Le Premier venu de Jacques Doillon
Nous avons découvert Jacques Doillon lors d'un premier film très utopiste, L’An 01. Trente films depuis... en impliquant le plus souvent des acteurs non professionnels même si Jane Birkin, Isabelle Huppert ou Richard Anconina ont été les personnages de certains de ses meilleurs. Sa tasse de thé, ce sont les enfants, les ados, les jeunes, tous ceux que les structures du monde adulte n’ont pas encore contaminés, qui sont encore dans l’instant, dans la pulsion avant tout : La Fille de 15 ans, La drôlesse, Le Petit criminel, Le Jeune Werther, Ponette, Les Doigts dans la tête, Petits frères.
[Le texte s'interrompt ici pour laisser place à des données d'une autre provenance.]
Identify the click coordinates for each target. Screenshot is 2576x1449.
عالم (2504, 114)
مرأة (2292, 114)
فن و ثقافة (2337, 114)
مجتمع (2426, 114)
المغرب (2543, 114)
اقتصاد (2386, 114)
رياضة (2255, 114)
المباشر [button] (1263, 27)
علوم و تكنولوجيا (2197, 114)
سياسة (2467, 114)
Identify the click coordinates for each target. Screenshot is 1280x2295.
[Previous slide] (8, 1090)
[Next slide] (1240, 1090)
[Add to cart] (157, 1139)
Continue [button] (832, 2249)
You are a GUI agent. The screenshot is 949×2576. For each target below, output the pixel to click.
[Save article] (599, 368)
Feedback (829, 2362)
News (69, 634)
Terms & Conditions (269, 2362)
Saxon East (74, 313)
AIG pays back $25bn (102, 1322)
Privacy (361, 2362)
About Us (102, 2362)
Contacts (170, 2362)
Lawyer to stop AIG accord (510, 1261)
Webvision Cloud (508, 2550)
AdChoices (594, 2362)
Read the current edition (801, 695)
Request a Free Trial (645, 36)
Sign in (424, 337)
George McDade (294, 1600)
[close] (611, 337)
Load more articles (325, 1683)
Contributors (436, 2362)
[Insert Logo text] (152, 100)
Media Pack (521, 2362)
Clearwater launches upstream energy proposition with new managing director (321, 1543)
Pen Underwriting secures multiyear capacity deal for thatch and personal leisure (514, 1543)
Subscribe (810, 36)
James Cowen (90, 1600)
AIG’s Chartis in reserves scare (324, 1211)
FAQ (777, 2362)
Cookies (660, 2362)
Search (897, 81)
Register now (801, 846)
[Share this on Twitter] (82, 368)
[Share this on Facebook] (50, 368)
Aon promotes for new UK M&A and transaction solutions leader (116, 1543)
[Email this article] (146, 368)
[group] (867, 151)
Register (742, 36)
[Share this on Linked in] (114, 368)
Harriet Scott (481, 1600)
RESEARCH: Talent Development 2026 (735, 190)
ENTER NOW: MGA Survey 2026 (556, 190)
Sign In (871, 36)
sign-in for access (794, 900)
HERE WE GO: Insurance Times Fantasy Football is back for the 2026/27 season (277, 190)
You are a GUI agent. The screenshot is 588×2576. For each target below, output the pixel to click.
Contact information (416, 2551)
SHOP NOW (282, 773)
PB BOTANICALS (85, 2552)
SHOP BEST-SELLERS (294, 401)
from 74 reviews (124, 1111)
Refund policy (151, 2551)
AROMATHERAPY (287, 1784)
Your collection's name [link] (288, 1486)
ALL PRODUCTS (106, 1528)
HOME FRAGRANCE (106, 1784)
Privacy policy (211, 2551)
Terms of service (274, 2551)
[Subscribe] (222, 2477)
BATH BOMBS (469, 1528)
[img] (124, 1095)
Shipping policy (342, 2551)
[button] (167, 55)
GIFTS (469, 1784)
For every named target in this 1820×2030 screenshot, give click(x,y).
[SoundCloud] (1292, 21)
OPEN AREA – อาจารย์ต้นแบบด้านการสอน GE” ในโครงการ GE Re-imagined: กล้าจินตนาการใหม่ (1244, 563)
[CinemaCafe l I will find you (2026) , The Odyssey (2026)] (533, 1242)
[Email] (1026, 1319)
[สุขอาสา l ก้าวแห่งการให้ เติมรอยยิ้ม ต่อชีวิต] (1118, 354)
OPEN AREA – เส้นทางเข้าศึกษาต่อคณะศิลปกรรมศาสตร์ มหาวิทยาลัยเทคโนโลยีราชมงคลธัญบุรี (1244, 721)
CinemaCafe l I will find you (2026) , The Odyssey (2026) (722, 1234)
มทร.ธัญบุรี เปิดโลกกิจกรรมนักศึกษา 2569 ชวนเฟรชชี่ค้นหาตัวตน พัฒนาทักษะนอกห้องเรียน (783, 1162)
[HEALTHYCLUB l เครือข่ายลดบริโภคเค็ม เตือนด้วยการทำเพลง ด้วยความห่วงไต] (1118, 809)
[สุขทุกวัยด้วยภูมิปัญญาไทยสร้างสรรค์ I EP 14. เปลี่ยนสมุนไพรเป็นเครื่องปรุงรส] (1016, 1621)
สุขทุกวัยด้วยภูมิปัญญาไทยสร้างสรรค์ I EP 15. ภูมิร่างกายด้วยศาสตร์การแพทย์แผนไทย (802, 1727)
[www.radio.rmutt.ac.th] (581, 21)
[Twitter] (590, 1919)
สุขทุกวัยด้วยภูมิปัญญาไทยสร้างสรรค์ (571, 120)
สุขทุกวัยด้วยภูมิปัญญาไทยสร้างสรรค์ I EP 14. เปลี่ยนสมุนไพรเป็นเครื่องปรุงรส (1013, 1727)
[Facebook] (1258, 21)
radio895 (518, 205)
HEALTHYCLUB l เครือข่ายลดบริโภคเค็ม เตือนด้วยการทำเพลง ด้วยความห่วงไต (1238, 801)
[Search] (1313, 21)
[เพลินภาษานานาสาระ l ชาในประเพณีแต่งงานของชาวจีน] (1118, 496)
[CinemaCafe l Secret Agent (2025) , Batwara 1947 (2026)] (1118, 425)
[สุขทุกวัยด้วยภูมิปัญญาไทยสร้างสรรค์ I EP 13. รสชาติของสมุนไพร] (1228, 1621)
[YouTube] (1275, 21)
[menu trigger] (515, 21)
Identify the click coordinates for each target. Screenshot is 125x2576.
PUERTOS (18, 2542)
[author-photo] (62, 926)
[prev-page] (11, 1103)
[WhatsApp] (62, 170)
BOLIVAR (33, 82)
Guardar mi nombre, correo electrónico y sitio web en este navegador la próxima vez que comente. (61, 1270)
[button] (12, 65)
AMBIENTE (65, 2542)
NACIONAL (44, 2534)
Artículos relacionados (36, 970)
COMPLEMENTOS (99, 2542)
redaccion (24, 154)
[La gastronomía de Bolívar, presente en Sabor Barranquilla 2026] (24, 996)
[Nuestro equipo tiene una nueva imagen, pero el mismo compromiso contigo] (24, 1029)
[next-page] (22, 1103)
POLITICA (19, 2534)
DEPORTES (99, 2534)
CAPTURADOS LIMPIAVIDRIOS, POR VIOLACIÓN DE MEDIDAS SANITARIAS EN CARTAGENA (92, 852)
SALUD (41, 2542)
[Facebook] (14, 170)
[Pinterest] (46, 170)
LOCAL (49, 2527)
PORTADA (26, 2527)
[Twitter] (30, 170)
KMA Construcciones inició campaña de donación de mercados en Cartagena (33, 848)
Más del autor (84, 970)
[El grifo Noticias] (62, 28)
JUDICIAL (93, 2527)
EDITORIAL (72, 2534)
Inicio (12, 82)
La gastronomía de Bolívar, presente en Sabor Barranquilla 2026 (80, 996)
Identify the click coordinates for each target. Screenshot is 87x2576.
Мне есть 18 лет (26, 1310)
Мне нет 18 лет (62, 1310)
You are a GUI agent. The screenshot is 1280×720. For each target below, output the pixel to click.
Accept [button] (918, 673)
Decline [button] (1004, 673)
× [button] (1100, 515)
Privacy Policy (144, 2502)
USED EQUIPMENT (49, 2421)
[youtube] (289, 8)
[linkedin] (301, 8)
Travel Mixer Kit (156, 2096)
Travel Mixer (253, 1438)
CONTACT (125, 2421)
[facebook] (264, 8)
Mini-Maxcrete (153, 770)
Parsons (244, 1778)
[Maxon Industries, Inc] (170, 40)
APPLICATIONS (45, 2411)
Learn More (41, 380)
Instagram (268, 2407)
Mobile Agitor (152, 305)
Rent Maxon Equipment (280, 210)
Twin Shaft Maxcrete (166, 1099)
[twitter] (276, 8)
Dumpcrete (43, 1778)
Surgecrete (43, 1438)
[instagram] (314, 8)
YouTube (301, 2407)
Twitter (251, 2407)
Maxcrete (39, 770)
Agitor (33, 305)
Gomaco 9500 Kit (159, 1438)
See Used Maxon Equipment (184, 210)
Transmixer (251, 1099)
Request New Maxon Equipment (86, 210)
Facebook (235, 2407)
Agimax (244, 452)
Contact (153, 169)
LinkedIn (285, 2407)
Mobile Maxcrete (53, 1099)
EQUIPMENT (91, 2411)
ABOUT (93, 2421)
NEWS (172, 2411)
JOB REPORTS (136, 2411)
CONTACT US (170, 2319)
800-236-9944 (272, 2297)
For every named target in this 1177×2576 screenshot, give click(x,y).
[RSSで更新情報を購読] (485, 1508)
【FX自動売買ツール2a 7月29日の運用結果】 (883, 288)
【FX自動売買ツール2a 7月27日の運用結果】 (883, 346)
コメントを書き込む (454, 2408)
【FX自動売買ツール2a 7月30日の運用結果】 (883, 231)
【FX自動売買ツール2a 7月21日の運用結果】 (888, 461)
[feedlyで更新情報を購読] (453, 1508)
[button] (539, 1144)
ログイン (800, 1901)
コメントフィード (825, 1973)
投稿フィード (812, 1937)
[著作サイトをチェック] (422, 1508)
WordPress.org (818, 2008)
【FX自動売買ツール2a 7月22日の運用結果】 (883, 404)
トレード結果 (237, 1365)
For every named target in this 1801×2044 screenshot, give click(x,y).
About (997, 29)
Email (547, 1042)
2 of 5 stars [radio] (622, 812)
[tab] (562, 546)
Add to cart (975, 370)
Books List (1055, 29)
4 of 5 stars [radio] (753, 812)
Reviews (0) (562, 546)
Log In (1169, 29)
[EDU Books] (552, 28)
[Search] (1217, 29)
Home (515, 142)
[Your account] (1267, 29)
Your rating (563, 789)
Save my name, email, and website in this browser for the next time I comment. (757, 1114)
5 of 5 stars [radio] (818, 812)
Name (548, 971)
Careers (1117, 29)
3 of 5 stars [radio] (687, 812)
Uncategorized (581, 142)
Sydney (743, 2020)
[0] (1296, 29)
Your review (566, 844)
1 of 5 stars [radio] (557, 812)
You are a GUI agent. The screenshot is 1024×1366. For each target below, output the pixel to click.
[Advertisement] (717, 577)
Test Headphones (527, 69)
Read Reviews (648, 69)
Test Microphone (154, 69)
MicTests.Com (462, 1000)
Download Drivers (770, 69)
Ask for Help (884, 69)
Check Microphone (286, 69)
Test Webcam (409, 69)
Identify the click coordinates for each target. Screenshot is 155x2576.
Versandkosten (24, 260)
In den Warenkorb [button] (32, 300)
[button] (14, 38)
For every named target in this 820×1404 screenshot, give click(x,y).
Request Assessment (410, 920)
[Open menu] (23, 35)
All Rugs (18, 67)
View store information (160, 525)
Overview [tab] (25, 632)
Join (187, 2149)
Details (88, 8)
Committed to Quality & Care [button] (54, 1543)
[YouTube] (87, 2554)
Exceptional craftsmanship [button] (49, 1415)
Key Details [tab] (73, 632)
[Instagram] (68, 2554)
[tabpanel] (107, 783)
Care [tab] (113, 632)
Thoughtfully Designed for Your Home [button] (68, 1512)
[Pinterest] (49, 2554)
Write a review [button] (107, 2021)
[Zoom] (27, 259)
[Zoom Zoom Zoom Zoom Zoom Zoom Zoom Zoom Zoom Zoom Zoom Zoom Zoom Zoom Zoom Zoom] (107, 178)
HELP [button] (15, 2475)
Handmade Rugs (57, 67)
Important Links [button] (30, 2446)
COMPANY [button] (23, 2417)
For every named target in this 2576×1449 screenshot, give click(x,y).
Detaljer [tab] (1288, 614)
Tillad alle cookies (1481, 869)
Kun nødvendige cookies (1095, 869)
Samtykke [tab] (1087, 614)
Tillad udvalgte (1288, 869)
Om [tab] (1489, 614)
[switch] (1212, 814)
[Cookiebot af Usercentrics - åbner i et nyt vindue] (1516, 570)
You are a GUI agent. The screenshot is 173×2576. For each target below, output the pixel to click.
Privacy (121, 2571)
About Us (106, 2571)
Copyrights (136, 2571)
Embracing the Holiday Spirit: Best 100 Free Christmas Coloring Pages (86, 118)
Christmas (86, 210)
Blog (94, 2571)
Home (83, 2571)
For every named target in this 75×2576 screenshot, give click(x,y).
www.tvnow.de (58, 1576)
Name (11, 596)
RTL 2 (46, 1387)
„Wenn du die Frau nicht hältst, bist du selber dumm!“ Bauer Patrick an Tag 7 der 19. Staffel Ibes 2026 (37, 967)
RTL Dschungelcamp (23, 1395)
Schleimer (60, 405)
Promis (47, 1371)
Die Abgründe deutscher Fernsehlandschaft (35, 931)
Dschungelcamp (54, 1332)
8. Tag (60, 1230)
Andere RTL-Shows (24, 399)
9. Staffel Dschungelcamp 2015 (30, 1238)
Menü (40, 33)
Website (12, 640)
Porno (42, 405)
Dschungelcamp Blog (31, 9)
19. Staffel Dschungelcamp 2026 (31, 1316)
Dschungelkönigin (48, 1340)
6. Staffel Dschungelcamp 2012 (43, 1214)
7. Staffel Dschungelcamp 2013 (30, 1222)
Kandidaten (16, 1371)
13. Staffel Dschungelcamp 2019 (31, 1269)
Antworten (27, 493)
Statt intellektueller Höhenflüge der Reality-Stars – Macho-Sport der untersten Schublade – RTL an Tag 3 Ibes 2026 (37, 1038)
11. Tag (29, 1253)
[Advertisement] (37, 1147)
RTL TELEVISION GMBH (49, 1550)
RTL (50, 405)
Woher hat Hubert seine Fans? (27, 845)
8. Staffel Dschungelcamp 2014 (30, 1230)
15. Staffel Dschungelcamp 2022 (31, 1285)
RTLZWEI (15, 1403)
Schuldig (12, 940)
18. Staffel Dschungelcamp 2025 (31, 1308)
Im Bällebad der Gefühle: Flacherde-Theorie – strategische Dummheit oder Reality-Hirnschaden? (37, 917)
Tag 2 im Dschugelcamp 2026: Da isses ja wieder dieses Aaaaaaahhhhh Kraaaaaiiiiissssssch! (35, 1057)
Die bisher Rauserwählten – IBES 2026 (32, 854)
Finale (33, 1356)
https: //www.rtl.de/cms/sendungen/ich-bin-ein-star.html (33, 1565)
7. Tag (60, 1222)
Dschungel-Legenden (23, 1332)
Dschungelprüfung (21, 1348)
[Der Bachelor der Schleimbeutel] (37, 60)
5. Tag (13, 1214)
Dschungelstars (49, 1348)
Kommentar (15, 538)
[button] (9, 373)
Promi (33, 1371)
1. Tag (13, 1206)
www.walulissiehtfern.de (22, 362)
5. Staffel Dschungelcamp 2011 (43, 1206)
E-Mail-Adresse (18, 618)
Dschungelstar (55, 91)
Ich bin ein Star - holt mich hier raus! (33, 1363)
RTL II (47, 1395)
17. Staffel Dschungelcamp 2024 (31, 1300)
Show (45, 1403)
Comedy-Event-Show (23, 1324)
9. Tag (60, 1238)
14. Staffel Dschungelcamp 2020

En musique (Doillon l’adore), on dirait qu’il préfère le free jazz au style de la Nouvelle-Orléans. Le Premier venu est un film aux dialogues magnifiques entre Camille et Costa, deux personnages taillés dans le vif de l’humain. À l’origine de toutes les relations humaines, la langue est ce qui sépare Camille de Costa, plus que le corps (« donner son corps ce n’est pas être entendu » souligne Doillon). Un jeu entre le visible et l’invisible dont excelle depuis longtemps Jacques Doillon, grand admirateur (ce n’est pas une surprise) de Robert Bresson davantage que de Pialat ou Rohmer.
D’emblée, la succession rapide des scènes nous plonge frontalement dans le récit. Camille, une jeune Parisienne plutôt bourgeoise, poursuit Costa, un paumé mi-brigand, mi-SDF. Curiosité d’une jeune fille pour l’autre, l’étranger, l’inconnu ? Comment rester adolescente et reconstruire le monde de Costa via Cyril, un flic qui veut la draguer.
On n’arrête pas d’opposer l’unique prise de vue de Philippe Garrel aux 17 prises, voire plus, de Jacques Doillon. Pourquoi ? Simplement parce qu’il y a, dans les films de Doillon, un phrasé unique, proche de la musicalité du dialogue, et qui n’arrive à être juste émotionnellement que petit à petit (comme un violoniste qui travaille sa partition). La justesse de la langue (entre blabla français et silence américain) tient uniquement, chez Jacques Doillon, à l’intonation et au rythme du personnage incarné. Pourtant, au milieu du Premier venu, Camille, sans dire un mot, fixe de ses yeux noirs irrésistibles Costa, dans une scène complètement magique. « Arrête un peu avec tes yeux », dit Costa prêt à en avoir les joues pivoines. Jacques Doillon, dans l’interview qu’il nous a accordée, avoue, oh surprise, que la scène lui est venue en tête par défaut. Il ne savait trop comment rendre la prosodie de la parole différente, changer de rythme. Comment ? Une fois, une seule fois, avec le regard.
Magique, redisons-le. La scène de voyeurisme (Costa veut provoquer Camille et Cyril genre, "allez-y, baisez devant moi") nous a semblé évoquer Les Quatre nuits d’un rêveur de Robert Bresson, laissant Jacques Doillon dubitatif pendant la passionnante interview qu’il nous a accordée au FIFF de Namur et que vous pouvez retrouver dans nos web-vidéos.
Le film a eu une production difficile, Artémis et Liaison cinématographique ont été pour une grande part, dans la finalisation de ce petit joyau.
Le Premier venu de Jacques Doillon. Patrick Quinet est le producteur délégué du film tant avec sa casquette belge (Arrtémis) qu'avec sa casquette française (Liaison Cinématographique). Le film a été entièrement développé par Patrick Quinet à un moment où les producteurs français considéraient Jacques Doillon comme non banquable.